The IFA documents are standards documents, as are the East of England standards. Possibly the IFA may be considering instituting a quality assurance system such as this for the RAOs.
now your hurting my head... Smile

standard: 1. Guideline documentation that reflects agreements on products, practices, or operations by nationally or internationally recognized industrial, professional, trade associations or governmental bodies. Note: This concept applies to formal, approved standards, as contrasted to de facto standards and proprietary standards, which are exceptions to this concept. 2. An exact value, a physical entity, or an abstract concept, established and defined by authority, custom, or common consent to serve as a reference, model, or rule in measuring quantities or qualities, establishing practices or procedures, or evaluating results. A fixed quantity or quality.

Quality assurance (QA) is the activity of providing evidence needed to establish confidence among all concerned, that quality-related activities are being performed effectively.
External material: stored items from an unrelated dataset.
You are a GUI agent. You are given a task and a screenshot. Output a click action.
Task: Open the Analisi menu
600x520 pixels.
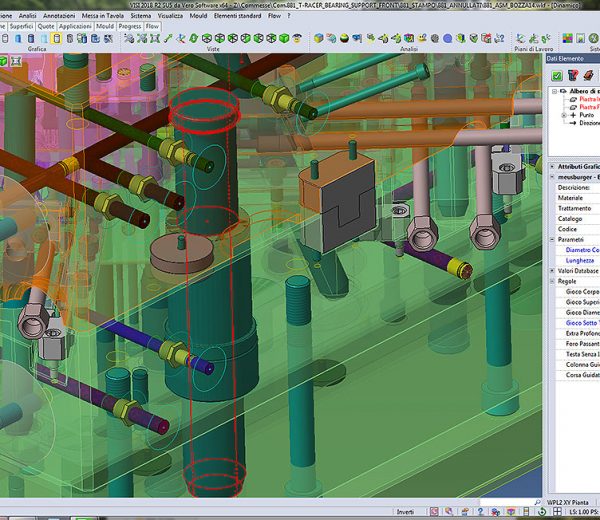click(x=27, y=15)

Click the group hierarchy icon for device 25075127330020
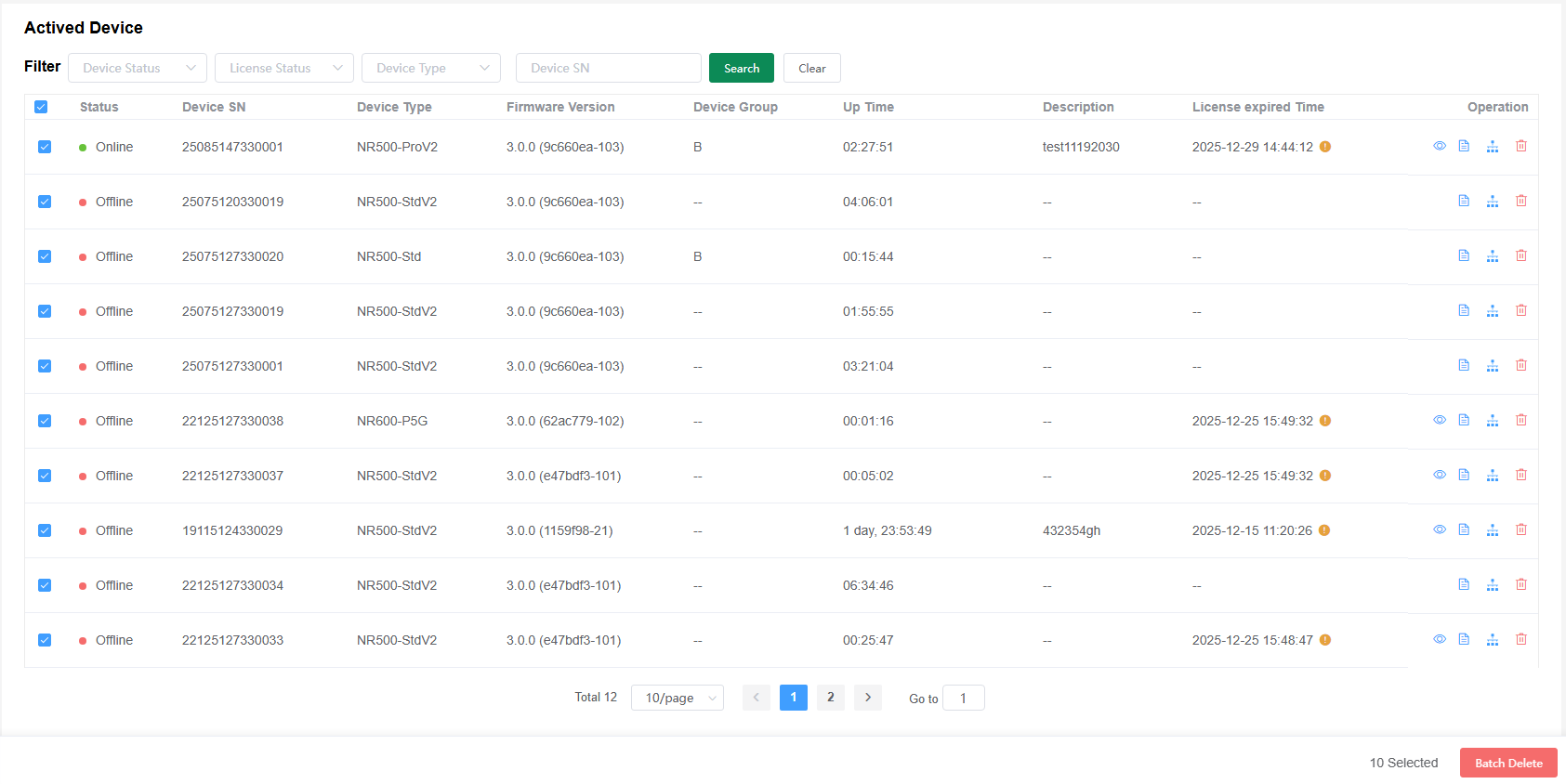1493,256
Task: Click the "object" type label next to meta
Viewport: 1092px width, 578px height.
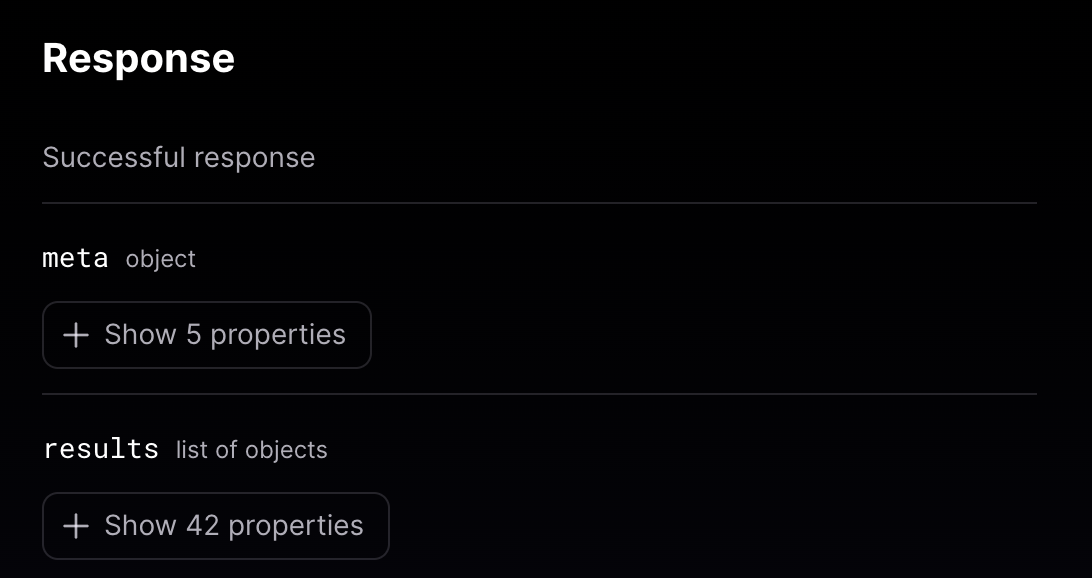Action: coord(161,259)
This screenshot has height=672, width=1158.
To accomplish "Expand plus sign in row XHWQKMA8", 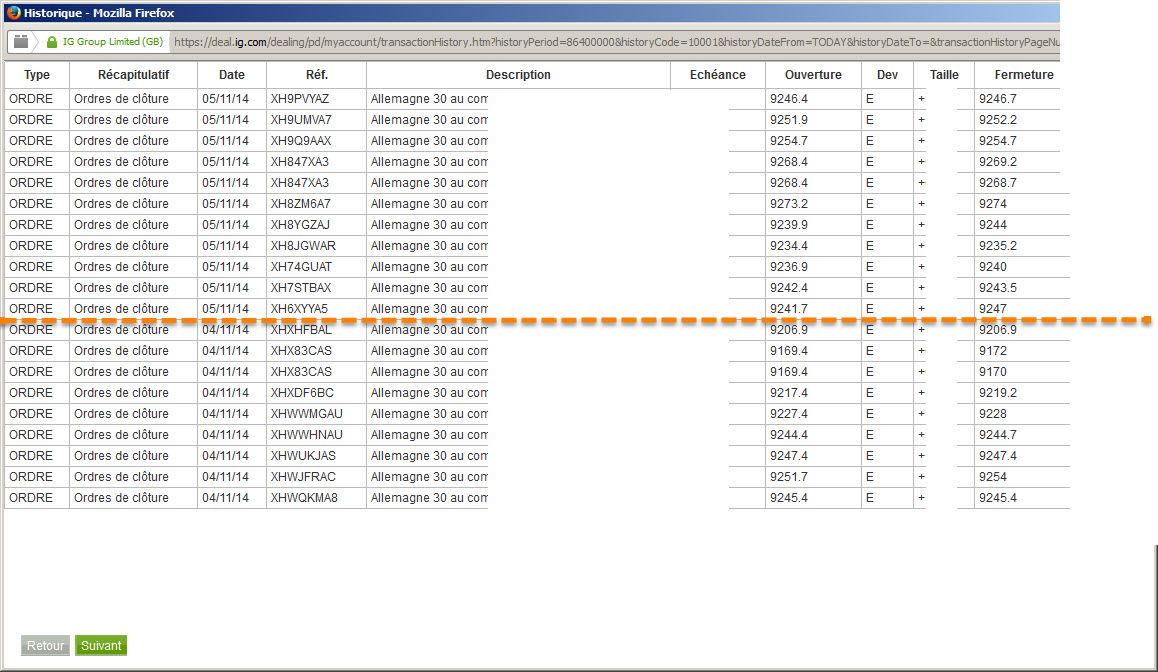I will coord(921,498).
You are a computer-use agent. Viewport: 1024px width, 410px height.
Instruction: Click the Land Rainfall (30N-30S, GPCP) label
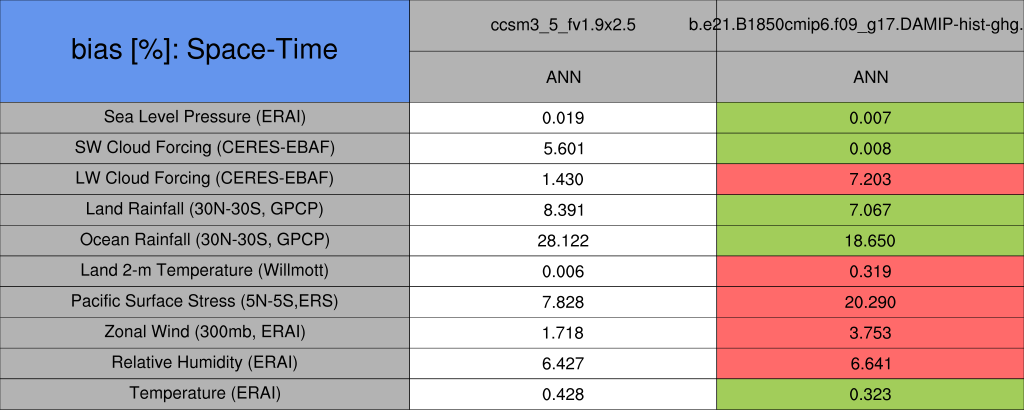(x=204, y=210)
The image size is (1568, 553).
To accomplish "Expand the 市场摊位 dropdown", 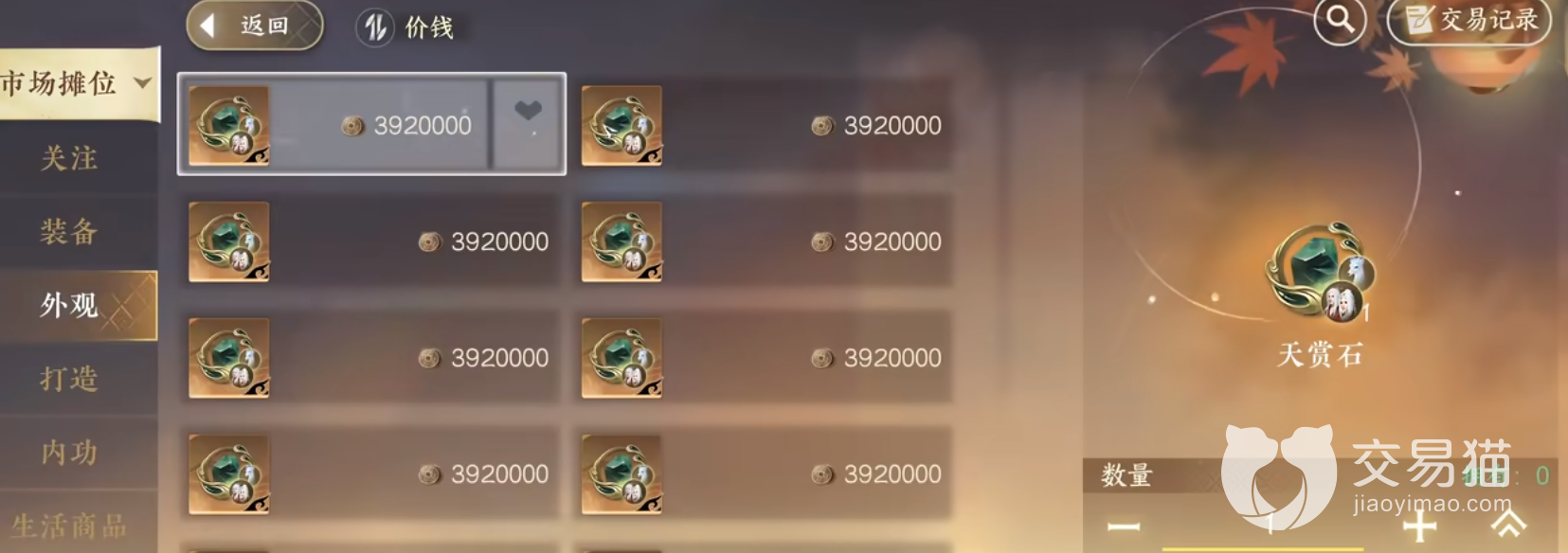I will point(78,83).
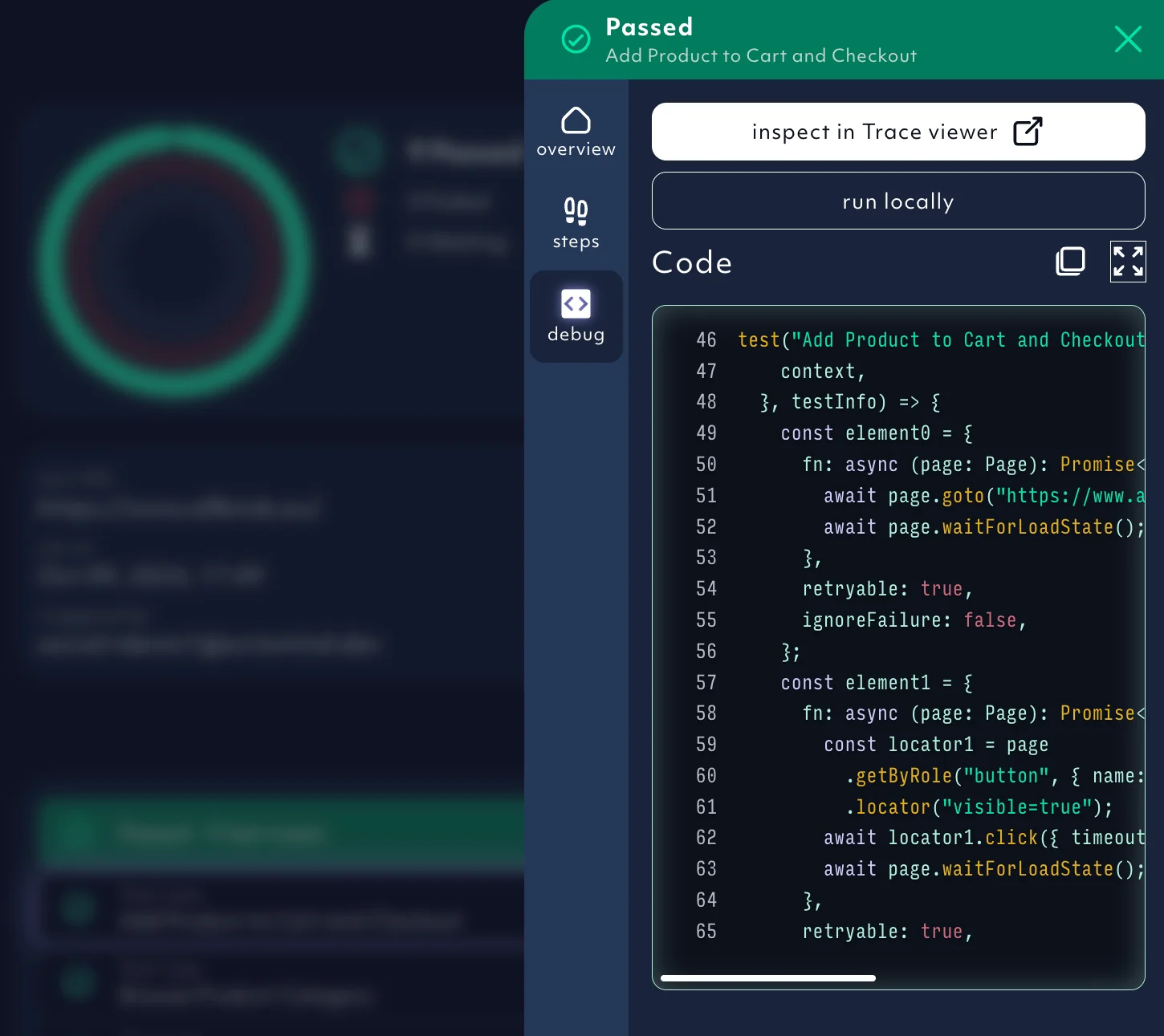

All those planned or systematic actions necessary to provide adequate confidence that a product or service will satisfy given requirements for quality.

They do seem heavily interlinked.. both defining what is and is not 'acceptable' I could argue that the IFA documents are not Standards.. but guidelines... as Standards by definition have to be agreed by all parties.. and although there may be general acceptance.. they are not in any legal definition a 'Standard' the Dutch Document is however a document agreed at govermental level (I think) Surely a standard is something that quality assurance must check... so to have a quality assurance scheme you must have a standard to check against?

Sorry for getting confused on this... but I am concerned that - good as they are - the IFA documents are seen as Standards ... when they are Guidance. A Point that Tim Howard made ... and even the DOcument from Holland starts with the abigious "Standards and Guidance."

To be blunt... as a non RAO.. could you as a curator enforce IFA "standards" if I have not agreed to them?

"No job worth doing was ever done on time or under budget.."
To be blunt ... Yes... If you have stated them in the brief and the WSI produced by the contractor has signalled compliance with the brief and the standards set therein.

"No development shall take place within the area indicated until the applicant has secured the implementation of a programme of archaeological work in accordance with a written scheme of investigation which has been submitted by the applicant and approved by the Planning Authority."

In this instance you don't approve the WSI unless it accords with your brief, which states the standards to be complied with.

As far as I am aware the IFA documents are Standards and Guidance - thats what it says on the cover anyway!
I ain't arguing against the current standards (what ever they might be)
I do worry that 'standarsd are not being used equally and with little variation across the UK... where it is dependant on interpretation.

I wonder what people feel is wrong with the Dutch system? and what makes our system better... could it be possible that a merging would help?

"No job worth doing was ever done on time or under budget.."
There's nothing wrong with the Dutch system as I see it - it's just different. However, I suspect that they have very similar problems to us, and for the same reasons.